Moore also hosted his regular internet show, Frank Moore's Shaman's Den, from August 1998 until May 2013. Moore describes it as a show that "will arouse, inspire, move, threaten you, not with sound bites, but with a two-hour (usually longer) feast of live streaming video. You might get an in-studio concert of bands from around the world...or poetry reading...or an in-depth conversation about politics, art, music, and LIFE with extremely dangerous people! But then you may see beautiful women naked dancing erotically. You never know, because you are in The Shaman's Den with Frank Moore." Video and audio archives of all of these Shaman's Den shows are available online.

Frank Moore died of pneumonia on October 14, 2013. He performed regularly in the San Francisco Bay Area up until his death.

==Influence and legacy==
Performance artist Annie Sprinkle considers Moore one of her teachers, and Moore performed with a host of performance and underground punk figures since the 1970s. including Barbara Smith, Linda Carmella Sibio, The Feederz, and Dirk Dirksen - The Pope of Punk.

Frank Moore's life and art are now documented in a web video series called Let Me Be Frank.

As of September 2017, Frank Moore's work is archived at the Bancroft Library at the University of California, Berkeley.
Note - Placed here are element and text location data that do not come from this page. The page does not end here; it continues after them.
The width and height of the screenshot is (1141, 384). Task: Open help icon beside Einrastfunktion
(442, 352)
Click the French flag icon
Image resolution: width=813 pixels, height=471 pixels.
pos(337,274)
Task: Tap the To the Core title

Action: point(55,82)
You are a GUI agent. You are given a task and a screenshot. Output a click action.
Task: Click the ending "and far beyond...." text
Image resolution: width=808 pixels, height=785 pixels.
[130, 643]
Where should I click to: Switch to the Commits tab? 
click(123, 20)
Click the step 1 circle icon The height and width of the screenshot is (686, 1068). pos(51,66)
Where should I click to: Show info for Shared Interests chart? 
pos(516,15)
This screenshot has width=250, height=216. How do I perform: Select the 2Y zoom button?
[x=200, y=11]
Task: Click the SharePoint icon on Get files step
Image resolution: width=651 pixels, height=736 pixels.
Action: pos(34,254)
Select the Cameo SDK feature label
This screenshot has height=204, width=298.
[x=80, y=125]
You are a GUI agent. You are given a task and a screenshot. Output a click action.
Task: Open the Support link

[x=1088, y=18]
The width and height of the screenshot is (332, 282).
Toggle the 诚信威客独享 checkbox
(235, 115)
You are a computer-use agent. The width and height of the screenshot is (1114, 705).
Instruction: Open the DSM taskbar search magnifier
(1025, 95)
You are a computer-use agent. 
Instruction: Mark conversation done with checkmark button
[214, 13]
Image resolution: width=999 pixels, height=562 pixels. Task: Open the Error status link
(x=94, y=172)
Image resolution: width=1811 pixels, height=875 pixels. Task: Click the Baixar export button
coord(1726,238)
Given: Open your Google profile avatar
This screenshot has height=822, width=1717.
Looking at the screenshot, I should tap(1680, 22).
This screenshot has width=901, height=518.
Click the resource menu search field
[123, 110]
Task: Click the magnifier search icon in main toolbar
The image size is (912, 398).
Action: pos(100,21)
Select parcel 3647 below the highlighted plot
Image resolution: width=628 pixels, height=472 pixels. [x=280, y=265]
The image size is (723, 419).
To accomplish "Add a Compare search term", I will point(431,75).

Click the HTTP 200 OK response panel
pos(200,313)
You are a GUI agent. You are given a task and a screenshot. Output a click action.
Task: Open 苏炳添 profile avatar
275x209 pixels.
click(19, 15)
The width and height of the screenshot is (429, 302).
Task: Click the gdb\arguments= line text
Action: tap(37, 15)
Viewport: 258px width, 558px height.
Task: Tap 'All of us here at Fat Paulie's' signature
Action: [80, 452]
The collection is titled "Frank Moore papers, approximately 1970-2013."

In April 2018, the Berkeley Art Museum and Pacific Film Archive (BAMPFA) accepted two of Frank's oil paintings into their permanent collection: Mariah (1977), and Patti Smith (1979). Patti Smith was also included in the BAMPFA exhibition, Way Bay 2, in June 2018.

In 2019, a collection of Frank Moore's work was archived at the Performistanbul Live Art Research Space in Istanbul, Turkey.

In January 2023, the Berkeley Art Museum and Pacific Film Archive (BAMPFA) mounted a solo exhibition of Frank Moore's oil paintings titled Frank Moore/MATRIX 280: Theater of Human Melting. The exhibition ran from January 25 through April 23, 2023 and was curated by Vincent Fecteau and Keith Wilson.

In 2024, three of Frank's oil paintings, Superman, Frankenstein, and Unicorn, were part of the exhibition, For Dear Life: Art, Medicine, and Disability, at the Museum of Contemporary Art San Diego (MCASD) in La Jolla, California.